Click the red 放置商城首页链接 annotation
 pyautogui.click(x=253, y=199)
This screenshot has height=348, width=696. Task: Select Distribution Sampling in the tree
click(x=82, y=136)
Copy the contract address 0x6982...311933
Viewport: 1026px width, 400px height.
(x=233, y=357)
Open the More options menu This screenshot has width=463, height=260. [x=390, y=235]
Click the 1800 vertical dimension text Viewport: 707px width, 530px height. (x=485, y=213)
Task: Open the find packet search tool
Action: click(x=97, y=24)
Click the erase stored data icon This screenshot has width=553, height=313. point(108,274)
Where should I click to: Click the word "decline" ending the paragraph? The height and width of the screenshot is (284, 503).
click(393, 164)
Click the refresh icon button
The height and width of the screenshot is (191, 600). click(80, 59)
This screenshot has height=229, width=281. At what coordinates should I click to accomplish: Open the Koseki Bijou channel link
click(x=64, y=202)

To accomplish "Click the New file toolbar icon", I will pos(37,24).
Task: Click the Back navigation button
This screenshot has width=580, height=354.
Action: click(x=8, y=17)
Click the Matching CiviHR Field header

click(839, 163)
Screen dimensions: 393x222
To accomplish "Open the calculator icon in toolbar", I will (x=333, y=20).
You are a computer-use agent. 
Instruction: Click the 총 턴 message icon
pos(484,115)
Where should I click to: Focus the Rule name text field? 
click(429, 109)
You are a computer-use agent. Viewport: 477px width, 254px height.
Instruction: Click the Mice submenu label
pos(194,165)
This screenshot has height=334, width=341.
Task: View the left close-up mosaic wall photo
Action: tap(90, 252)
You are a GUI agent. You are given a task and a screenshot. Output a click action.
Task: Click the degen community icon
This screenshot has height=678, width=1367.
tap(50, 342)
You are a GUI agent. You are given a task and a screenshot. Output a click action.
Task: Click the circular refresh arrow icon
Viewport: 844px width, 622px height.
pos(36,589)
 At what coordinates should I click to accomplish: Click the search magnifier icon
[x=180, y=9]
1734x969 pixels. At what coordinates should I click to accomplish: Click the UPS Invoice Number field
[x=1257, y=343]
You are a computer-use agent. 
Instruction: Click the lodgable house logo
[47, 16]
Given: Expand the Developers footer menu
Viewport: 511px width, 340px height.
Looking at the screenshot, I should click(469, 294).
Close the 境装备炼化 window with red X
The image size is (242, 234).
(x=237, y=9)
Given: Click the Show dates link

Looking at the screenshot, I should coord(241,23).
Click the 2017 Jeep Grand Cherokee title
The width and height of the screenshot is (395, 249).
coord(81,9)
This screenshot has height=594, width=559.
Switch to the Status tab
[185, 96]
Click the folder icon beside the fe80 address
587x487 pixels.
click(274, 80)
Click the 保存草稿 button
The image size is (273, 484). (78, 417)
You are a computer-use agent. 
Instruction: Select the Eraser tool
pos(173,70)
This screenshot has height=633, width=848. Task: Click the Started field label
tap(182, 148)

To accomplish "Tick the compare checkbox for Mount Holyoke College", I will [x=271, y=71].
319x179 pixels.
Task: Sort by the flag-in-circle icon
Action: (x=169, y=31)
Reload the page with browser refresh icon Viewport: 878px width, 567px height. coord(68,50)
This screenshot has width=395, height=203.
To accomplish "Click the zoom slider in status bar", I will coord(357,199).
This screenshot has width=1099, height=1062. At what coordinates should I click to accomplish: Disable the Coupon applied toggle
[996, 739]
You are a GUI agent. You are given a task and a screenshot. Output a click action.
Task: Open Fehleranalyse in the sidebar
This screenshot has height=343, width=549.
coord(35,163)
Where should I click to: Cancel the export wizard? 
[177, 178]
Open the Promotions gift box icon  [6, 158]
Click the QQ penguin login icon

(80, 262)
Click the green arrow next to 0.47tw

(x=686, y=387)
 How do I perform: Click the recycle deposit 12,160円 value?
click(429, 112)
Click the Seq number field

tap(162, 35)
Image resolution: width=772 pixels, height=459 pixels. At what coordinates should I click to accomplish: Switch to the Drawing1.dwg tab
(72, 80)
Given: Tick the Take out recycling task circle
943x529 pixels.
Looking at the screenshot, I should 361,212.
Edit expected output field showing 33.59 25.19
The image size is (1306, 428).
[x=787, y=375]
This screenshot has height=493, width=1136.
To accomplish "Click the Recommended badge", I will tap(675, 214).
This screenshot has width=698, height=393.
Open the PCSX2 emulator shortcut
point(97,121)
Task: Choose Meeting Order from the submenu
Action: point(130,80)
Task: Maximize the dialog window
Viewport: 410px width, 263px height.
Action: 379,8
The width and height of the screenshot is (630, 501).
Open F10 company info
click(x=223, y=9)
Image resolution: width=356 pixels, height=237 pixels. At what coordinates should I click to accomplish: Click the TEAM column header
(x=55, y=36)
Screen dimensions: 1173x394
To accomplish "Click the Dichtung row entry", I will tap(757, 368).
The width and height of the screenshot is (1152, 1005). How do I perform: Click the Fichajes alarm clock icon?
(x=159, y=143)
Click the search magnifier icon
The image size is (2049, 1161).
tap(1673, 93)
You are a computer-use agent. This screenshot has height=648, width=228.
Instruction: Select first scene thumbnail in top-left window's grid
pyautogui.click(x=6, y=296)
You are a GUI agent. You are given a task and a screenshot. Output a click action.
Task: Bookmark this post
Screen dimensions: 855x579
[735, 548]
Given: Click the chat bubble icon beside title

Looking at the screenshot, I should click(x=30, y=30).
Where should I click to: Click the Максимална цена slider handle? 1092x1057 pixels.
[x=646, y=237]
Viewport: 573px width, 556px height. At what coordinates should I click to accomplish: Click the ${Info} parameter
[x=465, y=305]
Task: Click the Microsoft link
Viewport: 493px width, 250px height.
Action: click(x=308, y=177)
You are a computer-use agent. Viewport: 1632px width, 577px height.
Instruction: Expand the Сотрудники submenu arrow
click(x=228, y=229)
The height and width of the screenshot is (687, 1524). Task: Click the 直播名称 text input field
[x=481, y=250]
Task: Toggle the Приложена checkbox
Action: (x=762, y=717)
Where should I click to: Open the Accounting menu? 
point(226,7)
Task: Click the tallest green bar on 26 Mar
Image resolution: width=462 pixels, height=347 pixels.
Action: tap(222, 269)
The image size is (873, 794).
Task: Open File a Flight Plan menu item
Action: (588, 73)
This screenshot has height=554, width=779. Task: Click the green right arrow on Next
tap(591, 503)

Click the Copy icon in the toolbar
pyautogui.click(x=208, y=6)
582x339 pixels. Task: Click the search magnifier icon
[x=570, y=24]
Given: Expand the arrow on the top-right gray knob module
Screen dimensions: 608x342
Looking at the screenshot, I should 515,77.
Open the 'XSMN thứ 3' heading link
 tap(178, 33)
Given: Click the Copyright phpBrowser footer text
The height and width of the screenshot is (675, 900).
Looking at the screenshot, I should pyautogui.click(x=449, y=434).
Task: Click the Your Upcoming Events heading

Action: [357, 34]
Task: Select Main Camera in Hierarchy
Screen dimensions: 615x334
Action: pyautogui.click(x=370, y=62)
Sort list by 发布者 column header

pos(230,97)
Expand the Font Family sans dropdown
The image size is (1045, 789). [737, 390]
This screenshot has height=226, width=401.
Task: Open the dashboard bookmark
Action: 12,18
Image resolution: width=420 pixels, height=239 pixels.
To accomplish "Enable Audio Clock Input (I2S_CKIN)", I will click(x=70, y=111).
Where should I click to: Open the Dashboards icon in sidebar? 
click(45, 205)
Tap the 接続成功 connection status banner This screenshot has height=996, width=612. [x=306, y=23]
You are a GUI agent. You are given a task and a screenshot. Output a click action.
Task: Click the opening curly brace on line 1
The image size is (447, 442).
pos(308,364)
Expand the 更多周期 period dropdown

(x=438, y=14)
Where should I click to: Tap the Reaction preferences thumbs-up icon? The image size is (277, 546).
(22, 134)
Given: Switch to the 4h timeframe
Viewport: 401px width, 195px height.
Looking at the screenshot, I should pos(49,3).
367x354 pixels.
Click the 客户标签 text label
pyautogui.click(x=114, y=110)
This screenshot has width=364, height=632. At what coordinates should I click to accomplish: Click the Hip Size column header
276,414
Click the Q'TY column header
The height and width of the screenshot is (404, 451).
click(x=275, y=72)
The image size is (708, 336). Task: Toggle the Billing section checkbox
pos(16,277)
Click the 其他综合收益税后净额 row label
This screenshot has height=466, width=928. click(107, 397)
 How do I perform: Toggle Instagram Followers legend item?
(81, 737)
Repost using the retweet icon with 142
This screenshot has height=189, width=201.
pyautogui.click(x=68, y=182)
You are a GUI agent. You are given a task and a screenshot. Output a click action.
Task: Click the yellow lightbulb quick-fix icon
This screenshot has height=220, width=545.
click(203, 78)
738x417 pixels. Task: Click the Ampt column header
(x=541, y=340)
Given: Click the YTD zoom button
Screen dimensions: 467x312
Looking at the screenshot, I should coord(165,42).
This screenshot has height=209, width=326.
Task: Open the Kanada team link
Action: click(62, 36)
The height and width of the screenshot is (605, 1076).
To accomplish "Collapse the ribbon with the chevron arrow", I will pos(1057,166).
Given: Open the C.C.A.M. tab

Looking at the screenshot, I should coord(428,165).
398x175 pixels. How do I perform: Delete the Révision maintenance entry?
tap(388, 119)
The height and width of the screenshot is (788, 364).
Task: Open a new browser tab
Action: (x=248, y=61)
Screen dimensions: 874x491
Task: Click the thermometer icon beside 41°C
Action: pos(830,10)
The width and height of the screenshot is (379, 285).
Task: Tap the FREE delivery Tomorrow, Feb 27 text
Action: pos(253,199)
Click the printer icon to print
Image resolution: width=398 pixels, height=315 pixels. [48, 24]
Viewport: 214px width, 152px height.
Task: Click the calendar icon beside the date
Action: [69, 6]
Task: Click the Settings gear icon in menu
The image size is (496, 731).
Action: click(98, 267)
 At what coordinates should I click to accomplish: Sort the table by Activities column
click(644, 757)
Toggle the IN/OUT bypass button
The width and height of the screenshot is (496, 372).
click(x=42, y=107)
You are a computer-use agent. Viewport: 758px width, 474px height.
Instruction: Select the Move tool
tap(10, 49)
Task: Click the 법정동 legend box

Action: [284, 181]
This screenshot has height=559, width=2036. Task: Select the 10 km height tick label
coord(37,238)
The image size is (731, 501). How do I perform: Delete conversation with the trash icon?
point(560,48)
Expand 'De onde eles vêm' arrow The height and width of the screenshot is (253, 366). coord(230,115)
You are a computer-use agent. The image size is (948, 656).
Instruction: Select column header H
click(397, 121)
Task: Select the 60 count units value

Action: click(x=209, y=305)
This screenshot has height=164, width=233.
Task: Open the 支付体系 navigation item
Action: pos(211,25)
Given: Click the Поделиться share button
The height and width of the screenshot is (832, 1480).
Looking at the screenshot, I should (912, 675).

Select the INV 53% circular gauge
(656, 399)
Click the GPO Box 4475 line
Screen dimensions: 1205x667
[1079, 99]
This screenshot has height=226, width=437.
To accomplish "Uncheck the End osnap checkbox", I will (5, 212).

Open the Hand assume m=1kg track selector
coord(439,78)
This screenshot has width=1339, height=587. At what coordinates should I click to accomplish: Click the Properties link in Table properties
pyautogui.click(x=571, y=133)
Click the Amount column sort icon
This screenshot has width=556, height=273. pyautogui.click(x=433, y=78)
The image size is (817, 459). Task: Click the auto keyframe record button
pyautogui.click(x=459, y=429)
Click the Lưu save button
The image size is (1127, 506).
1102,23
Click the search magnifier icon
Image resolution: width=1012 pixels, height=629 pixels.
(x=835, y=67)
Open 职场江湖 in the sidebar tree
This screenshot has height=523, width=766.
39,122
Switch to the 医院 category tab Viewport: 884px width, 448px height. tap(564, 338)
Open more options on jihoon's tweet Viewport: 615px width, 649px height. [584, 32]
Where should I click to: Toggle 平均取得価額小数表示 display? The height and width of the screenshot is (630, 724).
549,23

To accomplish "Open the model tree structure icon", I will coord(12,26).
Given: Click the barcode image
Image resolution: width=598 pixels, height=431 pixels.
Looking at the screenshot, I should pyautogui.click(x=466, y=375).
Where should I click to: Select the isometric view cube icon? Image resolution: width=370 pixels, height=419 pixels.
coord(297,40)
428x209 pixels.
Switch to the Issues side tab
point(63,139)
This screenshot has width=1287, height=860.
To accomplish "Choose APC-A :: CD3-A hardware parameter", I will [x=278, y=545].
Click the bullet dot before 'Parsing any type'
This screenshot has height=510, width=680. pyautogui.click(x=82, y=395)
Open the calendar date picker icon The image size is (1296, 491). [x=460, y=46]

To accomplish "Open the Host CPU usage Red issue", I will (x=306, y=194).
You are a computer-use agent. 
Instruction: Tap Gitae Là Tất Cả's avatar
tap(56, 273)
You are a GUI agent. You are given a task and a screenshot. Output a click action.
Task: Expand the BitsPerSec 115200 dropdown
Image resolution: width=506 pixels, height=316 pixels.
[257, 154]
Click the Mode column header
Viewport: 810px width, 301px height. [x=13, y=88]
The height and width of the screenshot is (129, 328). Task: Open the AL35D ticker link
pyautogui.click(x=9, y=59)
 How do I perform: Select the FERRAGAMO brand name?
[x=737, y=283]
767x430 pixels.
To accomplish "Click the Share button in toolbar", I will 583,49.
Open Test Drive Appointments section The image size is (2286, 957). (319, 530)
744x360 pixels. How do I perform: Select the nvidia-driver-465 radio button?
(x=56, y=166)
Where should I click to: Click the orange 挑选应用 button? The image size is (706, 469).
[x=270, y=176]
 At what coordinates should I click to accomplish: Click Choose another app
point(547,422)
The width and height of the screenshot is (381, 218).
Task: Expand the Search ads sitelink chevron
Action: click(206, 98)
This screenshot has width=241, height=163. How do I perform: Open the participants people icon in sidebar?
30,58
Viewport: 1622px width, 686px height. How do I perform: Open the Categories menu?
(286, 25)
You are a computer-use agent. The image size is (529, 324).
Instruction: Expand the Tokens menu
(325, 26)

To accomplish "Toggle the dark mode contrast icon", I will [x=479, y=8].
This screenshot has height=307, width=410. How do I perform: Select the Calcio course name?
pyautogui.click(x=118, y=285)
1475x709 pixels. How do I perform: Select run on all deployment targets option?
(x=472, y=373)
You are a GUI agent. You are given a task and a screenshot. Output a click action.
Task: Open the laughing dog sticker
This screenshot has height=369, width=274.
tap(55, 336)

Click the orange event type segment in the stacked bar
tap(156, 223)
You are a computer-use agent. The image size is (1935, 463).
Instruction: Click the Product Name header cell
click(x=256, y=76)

* [Activity]: Report the number of lines in the entries above that include the word "footer" and add nothing to it.

* [The answer]: 2